|
本研究は組織培養を通じる細胞選抜および遺伝子の細胞への直接導入を経て重要作物にスパーオキシドディスムターゼ活性を強化し、各種ストレスに抵抗性を示す作物を得ることを目的としている。
上記目的達成のための1階段として、本年はホウレン草芽生えに対するcDNAライブラリーを作製し、その中より植物細胞質Cu、Znースーパーオキシドディスムターゼ(SOD)2種、クロロプラストSOD1種を同定しその構造解析を進めた。また、これらcDNAのうち細胞質SoDの1つをプローブとしてイネ核遺伝子ライブラリーよりイネSOD遺伝子の1つを単離した。現在この遺伝子解析を進めている。

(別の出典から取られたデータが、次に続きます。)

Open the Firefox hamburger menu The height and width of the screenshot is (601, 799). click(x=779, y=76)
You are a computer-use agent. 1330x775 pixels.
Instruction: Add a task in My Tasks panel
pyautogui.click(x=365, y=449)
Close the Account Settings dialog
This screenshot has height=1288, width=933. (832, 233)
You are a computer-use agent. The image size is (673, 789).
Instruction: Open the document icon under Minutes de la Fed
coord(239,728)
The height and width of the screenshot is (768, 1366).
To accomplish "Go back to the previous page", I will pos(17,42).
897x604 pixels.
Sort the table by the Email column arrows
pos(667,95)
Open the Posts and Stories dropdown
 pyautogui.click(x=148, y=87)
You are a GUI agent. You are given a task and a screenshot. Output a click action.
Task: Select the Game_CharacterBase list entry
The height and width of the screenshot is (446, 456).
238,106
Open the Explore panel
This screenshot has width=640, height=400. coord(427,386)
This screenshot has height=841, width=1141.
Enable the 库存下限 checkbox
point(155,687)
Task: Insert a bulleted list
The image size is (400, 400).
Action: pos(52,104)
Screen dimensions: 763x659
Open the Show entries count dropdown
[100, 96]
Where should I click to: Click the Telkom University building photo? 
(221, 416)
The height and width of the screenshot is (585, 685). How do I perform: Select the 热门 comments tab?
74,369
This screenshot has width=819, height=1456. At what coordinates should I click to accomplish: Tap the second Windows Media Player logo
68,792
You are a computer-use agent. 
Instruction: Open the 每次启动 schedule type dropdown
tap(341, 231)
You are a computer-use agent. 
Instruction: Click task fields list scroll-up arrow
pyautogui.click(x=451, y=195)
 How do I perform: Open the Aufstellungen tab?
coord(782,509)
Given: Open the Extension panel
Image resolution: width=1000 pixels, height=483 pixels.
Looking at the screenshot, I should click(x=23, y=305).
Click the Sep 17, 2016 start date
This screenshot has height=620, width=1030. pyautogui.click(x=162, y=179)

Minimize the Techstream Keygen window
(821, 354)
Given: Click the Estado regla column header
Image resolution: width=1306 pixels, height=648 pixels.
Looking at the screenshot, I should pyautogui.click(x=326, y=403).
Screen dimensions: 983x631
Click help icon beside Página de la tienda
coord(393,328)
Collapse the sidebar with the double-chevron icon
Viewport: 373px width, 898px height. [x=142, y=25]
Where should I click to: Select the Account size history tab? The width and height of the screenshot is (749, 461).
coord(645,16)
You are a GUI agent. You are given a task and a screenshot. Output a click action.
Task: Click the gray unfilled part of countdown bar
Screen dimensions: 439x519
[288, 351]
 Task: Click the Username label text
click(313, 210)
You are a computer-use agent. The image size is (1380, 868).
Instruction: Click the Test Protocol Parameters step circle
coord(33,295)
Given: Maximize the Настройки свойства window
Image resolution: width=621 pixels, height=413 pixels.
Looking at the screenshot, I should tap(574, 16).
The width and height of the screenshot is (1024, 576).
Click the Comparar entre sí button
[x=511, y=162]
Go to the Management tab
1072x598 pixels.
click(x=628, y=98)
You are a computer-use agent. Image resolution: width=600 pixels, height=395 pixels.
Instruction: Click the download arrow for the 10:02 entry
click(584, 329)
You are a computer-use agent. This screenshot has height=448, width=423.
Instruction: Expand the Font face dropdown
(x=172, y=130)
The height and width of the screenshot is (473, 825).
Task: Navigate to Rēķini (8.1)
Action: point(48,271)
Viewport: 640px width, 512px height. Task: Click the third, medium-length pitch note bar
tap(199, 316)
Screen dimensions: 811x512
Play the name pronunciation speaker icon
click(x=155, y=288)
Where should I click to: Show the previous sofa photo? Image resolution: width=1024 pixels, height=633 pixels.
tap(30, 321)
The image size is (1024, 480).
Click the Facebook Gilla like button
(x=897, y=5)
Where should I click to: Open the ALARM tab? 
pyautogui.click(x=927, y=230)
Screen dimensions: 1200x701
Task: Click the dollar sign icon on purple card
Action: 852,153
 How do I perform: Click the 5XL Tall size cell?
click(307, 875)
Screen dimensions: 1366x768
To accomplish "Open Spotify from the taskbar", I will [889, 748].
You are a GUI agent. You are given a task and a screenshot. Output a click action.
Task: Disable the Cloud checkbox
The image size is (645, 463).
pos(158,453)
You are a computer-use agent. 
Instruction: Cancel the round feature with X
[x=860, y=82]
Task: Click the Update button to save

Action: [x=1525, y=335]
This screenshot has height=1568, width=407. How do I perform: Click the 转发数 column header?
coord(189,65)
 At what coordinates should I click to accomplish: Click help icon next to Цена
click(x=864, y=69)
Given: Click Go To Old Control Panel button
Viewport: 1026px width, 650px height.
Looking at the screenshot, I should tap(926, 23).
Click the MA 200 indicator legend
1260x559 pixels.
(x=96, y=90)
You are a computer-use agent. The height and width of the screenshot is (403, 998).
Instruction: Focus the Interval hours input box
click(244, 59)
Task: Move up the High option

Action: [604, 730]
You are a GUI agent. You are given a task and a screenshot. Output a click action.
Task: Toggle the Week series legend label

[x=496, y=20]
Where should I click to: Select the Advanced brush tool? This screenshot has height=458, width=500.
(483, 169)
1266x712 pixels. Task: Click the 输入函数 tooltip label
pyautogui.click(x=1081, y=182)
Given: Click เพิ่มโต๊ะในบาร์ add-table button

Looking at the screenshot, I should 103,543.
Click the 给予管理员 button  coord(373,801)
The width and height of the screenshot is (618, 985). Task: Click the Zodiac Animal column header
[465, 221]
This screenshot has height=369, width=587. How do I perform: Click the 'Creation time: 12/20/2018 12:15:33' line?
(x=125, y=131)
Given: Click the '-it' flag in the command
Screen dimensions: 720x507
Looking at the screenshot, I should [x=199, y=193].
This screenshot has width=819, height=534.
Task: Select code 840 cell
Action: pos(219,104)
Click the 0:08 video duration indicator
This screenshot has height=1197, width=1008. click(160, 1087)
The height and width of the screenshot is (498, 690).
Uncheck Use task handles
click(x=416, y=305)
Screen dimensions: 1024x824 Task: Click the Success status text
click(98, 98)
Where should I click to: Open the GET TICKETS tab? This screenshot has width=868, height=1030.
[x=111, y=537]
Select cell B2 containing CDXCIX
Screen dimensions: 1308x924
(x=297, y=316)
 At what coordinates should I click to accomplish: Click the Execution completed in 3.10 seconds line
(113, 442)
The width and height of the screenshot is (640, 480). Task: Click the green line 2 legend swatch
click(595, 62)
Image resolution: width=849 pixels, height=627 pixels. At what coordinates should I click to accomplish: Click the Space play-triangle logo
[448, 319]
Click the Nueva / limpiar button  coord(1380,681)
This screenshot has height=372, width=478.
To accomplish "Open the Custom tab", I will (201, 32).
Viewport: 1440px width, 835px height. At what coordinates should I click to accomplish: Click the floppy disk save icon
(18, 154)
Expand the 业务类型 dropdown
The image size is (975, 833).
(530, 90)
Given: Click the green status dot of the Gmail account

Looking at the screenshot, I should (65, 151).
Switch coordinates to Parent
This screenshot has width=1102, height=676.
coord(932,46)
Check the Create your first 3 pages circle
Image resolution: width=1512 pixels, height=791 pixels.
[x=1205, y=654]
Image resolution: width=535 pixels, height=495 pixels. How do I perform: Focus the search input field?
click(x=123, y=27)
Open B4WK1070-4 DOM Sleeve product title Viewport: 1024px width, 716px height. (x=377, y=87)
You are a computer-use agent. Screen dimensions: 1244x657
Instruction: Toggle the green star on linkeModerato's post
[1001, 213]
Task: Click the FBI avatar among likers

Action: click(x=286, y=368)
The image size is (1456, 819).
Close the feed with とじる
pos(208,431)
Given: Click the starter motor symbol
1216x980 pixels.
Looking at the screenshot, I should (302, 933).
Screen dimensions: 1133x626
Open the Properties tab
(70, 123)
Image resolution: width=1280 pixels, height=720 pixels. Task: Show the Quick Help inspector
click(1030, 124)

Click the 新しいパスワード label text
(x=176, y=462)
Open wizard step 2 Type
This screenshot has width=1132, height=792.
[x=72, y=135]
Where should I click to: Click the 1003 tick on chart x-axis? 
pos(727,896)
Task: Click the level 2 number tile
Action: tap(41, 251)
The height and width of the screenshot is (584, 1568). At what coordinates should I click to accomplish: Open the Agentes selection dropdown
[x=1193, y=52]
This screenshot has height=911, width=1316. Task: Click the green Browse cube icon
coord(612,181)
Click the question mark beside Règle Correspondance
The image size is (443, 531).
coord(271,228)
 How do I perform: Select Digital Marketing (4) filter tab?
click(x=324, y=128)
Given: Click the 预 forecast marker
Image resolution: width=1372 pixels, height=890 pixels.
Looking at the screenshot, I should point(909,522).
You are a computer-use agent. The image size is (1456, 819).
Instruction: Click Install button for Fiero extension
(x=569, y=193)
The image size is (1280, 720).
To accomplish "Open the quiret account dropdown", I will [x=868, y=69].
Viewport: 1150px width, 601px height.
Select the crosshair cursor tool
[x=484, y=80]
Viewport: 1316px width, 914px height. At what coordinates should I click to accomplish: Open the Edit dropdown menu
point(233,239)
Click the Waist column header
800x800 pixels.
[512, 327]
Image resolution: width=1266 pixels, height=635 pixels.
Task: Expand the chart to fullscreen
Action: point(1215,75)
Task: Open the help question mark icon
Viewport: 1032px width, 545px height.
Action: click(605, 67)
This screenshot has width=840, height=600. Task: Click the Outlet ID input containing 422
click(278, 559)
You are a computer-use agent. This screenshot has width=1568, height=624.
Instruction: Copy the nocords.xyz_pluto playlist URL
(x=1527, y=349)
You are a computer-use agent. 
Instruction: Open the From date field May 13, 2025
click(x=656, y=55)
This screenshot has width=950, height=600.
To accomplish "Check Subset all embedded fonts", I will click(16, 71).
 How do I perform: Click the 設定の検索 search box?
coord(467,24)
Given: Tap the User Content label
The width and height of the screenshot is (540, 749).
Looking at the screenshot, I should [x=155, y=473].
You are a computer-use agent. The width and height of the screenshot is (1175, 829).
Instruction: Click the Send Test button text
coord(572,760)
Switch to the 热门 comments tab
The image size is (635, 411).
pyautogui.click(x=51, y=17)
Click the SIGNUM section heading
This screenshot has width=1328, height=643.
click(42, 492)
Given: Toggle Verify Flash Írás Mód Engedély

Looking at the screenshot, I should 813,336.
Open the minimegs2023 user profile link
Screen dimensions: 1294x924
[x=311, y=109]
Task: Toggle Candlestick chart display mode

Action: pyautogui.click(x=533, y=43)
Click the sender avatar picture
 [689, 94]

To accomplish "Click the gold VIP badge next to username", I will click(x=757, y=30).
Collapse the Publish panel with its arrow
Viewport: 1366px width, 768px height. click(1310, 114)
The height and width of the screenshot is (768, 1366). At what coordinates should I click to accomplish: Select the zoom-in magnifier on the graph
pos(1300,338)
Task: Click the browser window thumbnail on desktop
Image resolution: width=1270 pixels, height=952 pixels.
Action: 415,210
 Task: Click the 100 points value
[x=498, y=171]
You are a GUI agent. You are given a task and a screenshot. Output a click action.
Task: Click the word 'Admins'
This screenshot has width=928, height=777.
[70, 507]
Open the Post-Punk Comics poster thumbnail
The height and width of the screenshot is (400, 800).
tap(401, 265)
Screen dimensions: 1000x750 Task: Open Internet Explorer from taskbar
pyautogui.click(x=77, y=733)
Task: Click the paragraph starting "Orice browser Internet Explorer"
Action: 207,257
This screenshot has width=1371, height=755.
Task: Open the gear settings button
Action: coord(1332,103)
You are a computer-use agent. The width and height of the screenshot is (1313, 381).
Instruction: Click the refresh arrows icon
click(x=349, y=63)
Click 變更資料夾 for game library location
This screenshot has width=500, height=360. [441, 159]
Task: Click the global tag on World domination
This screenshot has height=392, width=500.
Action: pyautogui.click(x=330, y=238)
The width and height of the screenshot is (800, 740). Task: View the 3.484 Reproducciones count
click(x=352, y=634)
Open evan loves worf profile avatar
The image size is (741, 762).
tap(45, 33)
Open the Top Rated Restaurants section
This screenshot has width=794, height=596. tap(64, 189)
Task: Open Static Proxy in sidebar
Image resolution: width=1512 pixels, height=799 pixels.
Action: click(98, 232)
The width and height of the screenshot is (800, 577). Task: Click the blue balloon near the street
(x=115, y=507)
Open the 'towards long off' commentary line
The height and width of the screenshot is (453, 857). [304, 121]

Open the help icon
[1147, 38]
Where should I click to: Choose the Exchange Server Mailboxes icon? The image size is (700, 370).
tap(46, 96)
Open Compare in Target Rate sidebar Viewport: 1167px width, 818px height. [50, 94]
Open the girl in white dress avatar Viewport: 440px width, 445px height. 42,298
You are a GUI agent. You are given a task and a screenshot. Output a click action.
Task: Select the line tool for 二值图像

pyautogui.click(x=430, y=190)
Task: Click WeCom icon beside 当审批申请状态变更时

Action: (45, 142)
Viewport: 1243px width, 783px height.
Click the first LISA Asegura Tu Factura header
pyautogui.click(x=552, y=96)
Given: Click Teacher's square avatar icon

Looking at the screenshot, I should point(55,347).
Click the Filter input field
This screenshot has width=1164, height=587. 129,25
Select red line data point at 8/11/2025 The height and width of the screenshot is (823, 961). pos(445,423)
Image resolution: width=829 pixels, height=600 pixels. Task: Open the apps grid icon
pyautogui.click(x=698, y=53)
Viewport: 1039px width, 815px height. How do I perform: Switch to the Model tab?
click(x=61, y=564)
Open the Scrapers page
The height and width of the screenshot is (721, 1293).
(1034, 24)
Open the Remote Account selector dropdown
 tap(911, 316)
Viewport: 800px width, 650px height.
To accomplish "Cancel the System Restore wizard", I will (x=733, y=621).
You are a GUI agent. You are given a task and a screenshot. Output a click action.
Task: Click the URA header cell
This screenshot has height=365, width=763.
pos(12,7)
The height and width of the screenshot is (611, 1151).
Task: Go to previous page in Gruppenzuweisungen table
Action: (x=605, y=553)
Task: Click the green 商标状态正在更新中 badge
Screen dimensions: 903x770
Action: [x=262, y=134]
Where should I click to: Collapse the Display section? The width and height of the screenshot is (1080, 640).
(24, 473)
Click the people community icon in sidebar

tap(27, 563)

一方、細胞の形質転換法の1つとしてイネ培養細胞への電気パルスを用いるDNAの直接導入を試みた。その結果、カリフラワーモザイクウイルス35Sプロモーターの下流にβーグルクロニダーゼ(GUS)遺伝子を結合させた構造のDNA配列がイネ培養細胞へ導入され発現することが判った。この方法を用い、上述のSOD遺伝子を細胞へ直接導入し各種ストレスに抵抗性を示す新品種を作製する手掛りを得た。
なお、タバコ培養細胞について得たパラコート耐性カルスから再分化した植物体は、パラコートのみならず、公害ガスであるSO_2についても耐性を示すことが明らかとなった。
|